Dans les carrières des Baux, temples aux ombres qui cascadent, la créature aux multiples visages se dresse, suspendue. Des lignes lumineuses, ailes très fines, l’inscrivent en plein mystère. Mythologie en train de se construire, captée par l’oeil du photographe, le jeune Lucien Clergue, sur le tournage du Testament d’Orphée par Cocteau, en 1959. « Je suis un Méditerranéen, je suis très à l’aise dans la mythologie, confie-t-il.
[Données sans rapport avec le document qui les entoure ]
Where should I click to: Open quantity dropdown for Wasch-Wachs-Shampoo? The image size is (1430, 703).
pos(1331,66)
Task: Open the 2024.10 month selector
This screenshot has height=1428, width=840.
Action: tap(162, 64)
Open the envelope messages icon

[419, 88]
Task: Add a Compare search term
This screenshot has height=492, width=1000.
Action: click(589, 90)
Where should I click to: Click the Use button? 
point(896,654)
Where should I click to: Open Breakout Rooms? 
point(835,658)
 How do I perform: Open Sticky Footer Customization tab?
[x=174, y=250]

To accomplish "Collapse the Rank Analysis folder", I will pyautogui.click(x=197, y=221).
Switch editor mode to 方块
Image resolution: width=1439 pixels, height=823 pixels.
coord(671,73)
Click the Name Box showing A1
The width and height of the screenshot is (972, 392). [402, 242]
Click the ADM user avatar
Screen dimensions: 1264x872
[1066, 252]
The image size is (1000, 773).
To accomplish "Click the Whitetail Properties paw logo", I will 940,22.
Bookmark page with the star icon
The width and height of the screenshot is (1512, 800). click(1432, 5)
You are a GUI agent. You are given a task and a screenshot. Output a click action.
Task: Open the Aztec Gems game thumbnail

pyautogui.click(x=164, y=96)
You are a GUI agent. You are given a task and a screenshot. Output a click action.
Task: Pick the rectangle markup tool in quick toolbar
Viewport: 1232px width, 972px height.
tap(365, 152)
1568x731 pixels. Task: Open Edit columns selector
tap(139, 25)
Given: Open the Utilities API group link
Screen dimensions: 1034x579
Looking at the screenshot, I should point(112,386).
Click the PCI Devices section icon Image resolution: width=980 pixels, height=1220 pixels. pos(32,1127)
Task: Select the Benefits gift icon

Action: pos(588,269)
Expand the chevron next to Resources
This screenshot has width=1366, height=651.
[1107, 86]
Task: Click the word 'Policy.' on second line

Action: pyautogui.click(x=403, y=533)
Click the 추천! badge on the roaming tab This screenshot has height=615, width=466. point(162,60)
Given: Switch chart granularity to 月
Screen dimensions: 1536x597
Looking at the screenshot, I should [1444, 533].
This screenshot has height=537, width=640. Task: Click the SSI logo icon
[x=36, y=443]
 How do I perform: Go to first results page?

On mangeait ici avec Minerve ; j’avais croisé Œdipe à Arles, c’était un harki aveugle avec sa fille ; je photographiais des charognes au bord du Rhône en pensant à Antigone… » Chargé des repérages et « des affaires gitanes », L. Clergue a fixé, dans ces carrières que le cinéaste comparait au tombeau d’Agamemnon, l’oeil du sphinx Cocteau, visage de silex sous le souffle d’une aile, ou un centaure de carnaval sous la plaie d’une fenêtre… Il a saisi Cocteau dansant dans son univers, en apesanteur grave, en in-quiétude un rien poseuse, parti dans un ailleurs que la photographie désigne sans l’élucider. Avec l’éblouissement du hasard (« Pour la scène où Cocteau est tué par Minerve, il avait écrit « bruit d’avion », et un avion est passé au moment où la scène a été tournée »). Avec la malice qui fixe l’envers du décor, les cocasseries du mythe et qui n’hésite pas à placer le maître devant un ventilateur dont les pales sont autant de rayons ou de cheveux défaits. Cette superbe série le montre, Lucien Clergue agit, lui aussi, en poète.
Christian Furling
Voix du Nord du 11 mai 2007
► Jusqu’au 17 juin, palais Rihour, place Rihour à Lille. Du lundi à samedi, de 9 h 30 à 18 h 30; dimanche, de 10 h à 12 h et de 14 h à 17 h.